Make an end connector for Tomy, Tyco and Lifelike (well, okay, maybe not Lifelike). Have the end connector mold act like an adapter track. By that I mean it must get the lanes to a common width; my preference would be to get the lane width equal, which would mean Tyco spacing. Tyco spacing should not hinder Tomy users, but Tomy spacing could hinder Tyco users. The "adapter" must also make the track height as low as the lowest brand, as narrow as the narrowest brand and the slot as deep as the deepest brand. Now that the "output" side of the "adapter" has made all brands equal, the long piece(s) of straight which will attach to the adapter can be used with any brand.
The straight piece is then molded as one.
So, what you've done is make a couple adapters, which are unique to each brand, and a long piece of straight which can be used by any brand. The mold cost per piece goes way down. One mold used for all brands.

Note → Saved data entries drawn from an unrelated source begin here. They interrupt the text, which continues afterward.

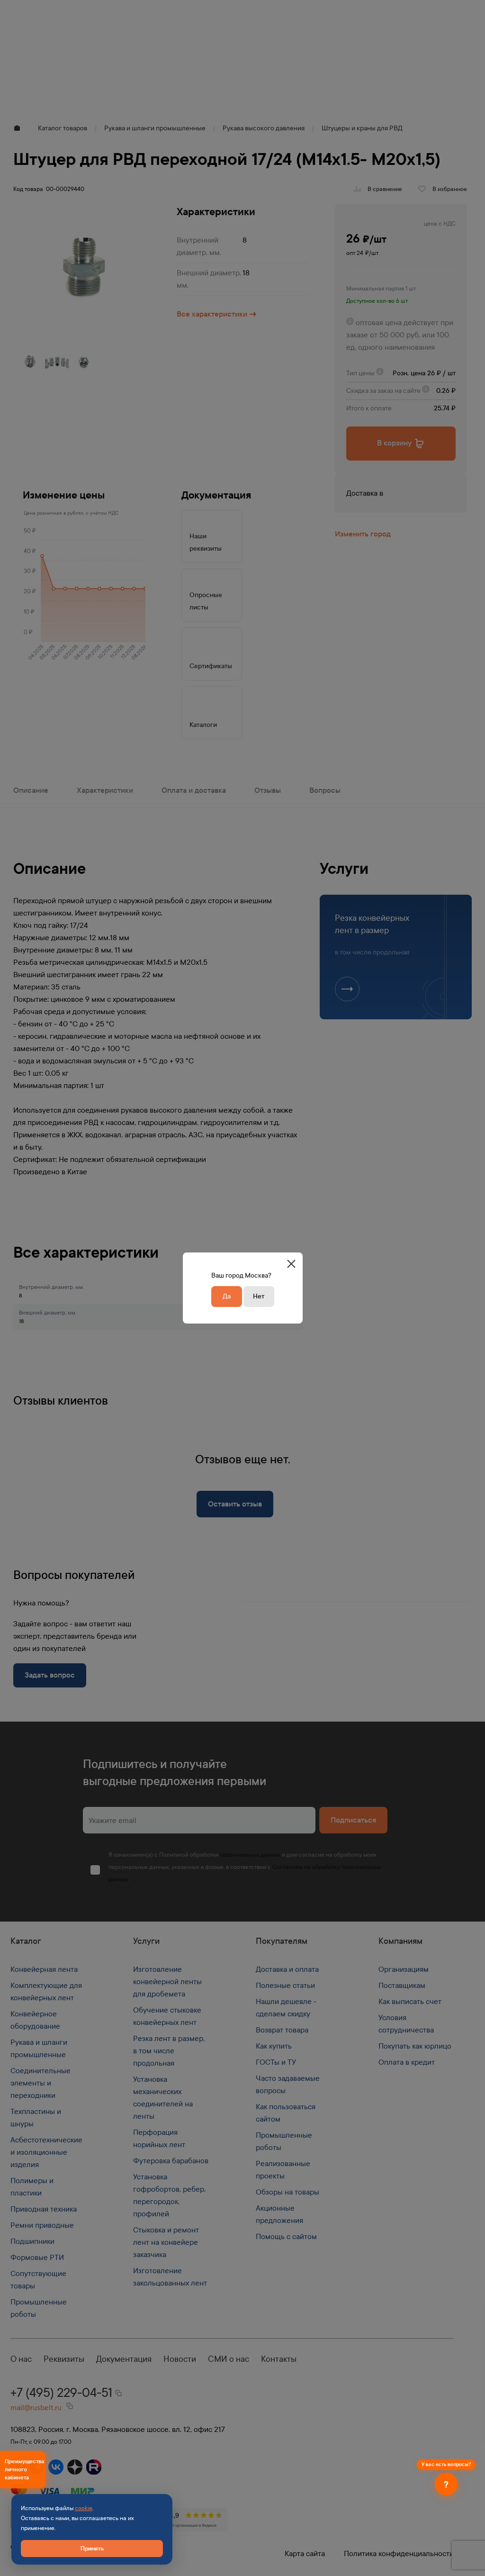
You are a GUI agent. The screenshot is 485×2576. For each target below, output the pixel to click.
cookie (83, 2508)
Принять (92, 2548)
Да (227, 1296)
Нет (258, 1296)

For the long (middle) straight pieces, you'd only need a couple different lengths. Assuming the adapters are 2" each (which would mean 4" total since you'd need one on each end), the initially created middle straight pieces could be 3" (7" total - a great odd size) and 17" (21" total). If you combine all four pieces, you'd have a 24" straight.
There are other possibilities. Put a few 3" middle pieces together and you could have a 10", 13" or 16" straight.
If this is feasable, then it might be possible to produce a few different track pieces off the same molds. The track would still be more expensive than the major manufacturers, but it would be available. Because right now, Tyco/Mattel 15" straights are hard to find and you can be sure Mattel isn't going to be pumping out track like before.
Tomy compatible might be more of a risk. Because Tomy plans to do an 18" curve, our mold becomes useless. If we produce more Tomy track that they again decide to copy, we again lose the investment in the mold. That's a huge financial hit.

Joe


----------